━━━ Available data ━━━
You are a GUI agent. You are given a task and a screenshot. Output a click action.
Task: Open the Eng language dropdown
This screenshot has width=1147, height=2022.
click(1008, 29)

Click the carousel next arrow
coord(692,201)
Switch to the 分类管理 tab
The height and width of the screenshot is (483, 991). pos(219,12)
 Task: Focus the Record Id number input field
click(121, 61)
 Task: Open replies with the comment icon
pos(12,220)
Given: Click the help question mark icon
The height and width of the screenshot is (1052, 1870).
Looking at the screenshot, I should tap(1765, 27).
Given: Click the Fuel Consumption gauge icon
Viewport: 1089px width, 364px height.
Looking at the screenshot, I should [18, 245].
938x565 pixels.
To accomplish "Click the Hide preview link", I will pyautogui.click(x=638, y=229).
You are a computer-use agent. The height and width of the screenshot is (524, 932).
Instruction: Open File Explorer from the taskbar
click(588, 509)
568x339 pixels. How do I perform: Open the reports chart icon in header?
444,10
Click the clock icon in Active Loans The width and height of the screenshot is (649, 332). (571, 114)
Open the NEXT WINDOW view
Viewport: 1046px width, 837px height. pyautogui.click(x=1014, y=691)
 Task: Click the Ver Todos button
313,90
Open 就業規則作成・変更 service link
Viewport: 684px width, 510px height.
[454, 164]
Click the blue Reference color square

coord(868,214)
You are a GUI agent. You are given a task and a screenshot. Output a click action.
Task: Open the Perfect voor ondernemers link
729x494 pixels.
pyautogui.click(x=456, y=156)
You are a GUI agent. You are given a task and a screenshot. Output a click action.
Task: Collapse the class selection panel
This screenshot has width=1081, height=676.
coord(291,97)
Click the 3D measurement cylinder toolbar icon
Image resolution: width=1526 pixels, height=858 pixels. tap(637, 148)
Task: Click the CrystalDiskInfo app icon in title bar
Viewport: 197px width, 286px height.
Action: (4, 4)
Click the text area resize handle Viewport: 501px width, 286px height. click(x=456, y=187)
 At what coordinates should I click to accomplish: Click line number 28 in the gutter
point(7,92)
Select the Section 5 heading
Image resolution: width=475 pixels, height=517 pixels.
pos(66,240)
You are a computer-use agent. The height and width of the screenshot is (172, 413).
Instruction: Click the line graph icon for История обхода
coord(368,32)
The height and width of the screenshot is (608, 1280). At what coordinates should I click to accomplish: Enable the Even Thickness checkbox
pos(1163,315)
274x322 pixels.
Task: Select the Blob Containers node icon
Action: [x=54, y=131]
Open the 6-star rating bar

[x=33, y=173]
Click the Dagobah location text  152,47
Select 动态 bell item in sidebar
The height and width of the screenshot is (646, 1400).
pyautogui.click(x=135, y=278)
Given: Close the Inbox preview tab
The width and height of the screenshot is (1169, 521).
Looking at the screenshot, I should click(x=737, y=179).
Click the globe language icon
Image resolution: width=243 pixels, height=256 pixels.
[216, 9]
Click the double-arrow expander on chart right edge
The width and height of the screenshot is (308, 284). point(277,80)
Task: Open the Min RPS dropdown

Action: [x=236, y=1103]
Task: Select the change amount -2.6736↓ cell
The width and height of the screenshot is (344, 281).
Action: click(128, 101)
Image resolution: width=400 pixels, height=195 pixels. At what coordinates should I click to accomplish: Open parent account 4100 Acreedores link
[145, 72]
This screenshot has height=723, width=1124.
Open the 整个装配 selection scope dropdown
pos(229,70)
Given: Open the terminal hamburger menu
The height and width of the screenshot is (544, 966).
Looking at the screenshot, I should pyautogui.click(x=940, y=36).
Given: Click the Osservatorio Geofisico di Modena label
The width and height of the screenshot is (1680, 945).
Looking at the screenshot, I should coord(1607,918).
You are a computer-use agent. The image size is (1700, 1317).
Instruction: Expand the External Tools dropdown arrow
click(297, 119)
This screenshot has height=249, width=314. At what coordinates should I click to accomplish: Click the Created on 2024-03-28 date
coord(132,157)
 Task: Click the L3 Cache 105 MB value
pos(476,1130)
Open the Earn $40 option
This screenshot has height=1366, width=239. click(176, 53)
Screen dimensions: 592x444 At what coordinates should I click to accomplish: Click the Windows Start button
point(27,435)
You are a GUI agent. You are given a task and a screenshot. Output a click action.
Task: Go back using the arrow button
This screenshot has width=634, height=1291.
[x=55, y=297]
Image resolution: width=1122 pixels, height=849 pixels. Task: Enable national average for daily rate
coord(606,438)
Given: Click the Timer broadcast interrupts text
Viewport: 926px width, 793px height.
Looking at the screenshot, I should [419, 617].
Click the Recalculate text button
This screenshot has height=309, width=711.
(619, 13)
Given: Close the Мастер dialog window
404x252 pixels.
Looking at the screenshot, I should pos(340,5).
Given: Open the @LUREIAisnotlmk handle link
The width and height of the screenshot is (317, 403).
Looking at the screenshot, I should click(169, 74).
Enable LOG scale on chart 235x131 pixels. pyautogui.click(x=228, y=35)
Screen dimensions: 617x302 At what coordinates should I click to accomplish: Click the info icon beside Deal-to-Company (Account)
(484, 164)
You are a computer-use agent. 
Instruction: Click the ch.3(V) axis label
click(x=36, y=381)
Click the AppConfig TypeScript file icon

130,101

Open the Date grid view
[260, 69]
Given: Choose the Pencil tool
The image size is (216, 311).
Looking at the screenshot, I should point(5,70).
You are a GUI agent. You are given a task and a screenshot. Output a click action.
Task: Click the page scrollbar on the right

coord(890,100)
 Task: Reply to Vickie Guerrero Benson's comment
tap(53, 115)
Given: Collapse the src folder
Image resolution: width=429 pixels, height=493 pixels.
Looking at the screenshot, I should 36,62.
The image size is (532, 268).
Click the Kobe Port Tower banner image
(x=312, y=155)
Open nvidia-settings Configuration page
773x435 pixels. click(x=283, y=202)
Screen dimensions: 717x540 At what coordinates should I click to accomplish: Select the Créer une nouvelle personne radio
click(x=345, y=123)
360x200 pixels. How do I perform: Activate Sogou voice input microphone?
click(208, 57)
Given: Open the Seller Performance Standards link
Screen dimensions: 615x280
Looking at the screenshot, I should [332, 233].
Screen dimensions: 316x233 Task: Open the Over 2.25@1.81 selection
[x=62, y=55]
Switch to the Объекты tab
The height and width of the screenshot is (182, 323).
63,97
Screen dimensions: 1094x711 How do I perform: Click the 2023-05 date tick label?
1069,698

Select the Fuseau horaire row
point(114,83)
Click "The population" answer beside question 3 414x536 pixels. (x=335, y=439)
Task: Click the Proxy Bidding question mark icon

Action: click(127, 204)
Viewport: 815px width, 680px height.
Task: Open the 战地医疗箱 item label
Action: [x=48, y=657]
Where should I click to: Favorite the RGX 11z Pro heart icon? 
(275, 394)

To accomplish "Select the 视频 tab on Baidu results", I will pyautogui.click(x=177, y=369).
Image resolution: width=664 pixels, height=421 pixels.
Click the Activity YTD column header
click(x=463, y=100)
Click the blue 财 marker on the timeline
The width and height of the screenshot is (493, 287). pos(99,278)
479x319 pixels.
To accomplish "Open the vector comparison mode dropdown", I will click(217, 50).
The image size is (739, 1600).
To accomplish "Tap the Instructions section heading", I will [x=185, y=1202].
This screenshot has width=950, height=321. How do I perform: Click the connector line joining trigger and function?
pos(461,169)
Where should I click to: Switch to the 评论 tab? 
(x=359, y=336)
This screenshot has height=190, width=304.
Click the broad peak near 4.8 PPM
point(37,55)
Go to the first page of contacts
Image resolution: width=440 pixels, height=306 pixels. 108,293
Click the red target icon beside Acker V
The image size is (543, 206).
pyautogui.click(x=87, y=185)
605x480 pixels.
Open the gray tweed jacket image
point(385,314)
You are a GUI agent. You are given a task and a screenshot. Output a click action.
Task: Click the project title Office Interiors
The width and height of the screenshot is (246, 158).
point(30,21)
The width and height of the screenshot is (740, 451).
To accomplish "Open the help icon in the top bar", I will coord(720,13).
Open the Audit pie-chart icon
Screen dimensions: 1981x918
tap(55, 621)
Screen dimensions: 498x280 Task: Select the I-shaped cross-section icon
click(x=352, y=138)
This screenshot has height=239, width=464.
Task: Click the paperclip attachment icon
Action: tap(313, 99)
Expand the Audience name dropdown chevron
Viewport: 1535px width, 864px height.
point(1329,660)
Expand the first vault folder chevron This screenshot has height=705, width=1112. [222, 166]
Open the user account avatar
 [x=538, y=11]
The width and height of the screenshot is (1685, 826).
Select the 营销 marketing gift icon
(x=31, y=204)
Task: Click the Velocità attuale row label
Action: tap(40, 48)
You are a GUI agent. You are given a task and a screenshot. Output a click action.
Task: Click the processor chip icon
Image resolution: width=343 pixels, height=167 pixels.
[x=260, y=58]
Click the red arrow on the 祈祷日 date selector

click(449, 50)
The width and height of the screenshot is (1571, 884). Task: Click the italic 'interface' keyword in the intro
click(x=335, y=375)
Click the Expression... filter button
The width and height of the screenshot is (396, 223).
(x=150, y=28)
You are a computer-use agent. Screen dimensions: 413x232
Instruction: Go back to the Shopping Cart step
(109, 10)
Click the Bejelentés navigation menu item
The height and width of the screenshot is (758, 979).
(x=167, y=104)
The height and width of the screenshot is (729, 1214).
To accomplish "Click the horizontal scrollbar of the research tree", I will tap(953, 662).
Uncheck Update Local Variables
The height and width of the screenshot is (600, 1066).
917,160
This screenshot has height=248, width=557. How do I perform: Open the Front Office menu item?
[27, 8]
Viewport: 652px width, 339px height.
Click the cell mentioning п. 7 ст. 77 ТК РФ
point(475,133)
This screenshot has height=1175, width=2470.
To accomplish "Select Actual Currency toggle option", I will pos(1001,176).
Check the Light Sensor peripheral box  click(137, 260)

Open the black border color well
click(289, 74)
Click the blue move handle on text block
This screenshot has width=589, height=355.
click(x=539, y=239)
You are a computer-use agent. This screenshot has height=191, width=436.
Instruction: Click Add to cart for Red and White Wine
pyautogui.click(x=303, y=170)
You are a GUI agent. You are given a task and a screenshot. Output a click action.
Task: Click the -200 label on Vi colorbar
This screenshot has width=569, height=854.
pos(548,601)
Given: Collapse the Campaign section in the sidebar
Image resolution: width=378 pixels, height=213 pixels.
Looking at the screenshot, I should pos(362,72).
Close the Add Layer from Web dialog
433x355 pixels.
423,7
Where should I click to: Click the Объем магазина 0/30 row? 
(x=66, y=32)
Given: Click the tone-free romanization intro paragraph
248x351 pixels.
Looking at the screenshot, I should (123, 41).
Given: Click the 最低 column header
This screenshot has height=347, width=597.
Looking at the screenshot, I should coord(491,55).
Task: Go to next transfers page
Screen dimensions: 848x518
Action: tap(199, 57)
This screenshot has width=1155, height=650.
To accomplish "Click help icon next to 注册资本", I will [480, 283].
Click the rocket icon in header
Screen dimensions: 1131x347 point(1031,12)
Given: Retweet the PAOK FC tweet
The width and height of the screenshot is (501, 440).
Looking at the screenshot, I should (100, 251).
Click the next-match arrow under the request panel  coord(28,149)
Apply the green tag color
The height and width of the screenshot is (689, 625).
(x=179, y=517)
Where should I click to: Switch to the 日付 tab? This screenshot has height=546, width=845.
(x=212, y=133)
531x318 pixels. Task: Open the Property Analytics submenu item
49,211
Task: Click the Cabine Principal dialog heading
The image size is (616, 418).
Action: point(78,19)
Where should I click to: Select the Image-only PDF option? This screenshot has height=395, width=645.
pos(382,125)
━━━
» **Exercise**:
Reproduce everything from the start of the items down to the line containing "click(121, 61)", without changing a character.

» **Solution for this task**:
You are a GUI agent. You are given a task and a screenshot. Output a click action.
Task: Open the Eng language dropdown
This screenshot has width=1147, height=2022.
click(1008, 29)

Click the carousel next arrow
coord(692,201)
Switch to the 分类管理 tab
The height and width of the screenshot is (483, 991). pos(219,12)
 Task: Focus the Record Id number input field
click(121, 61)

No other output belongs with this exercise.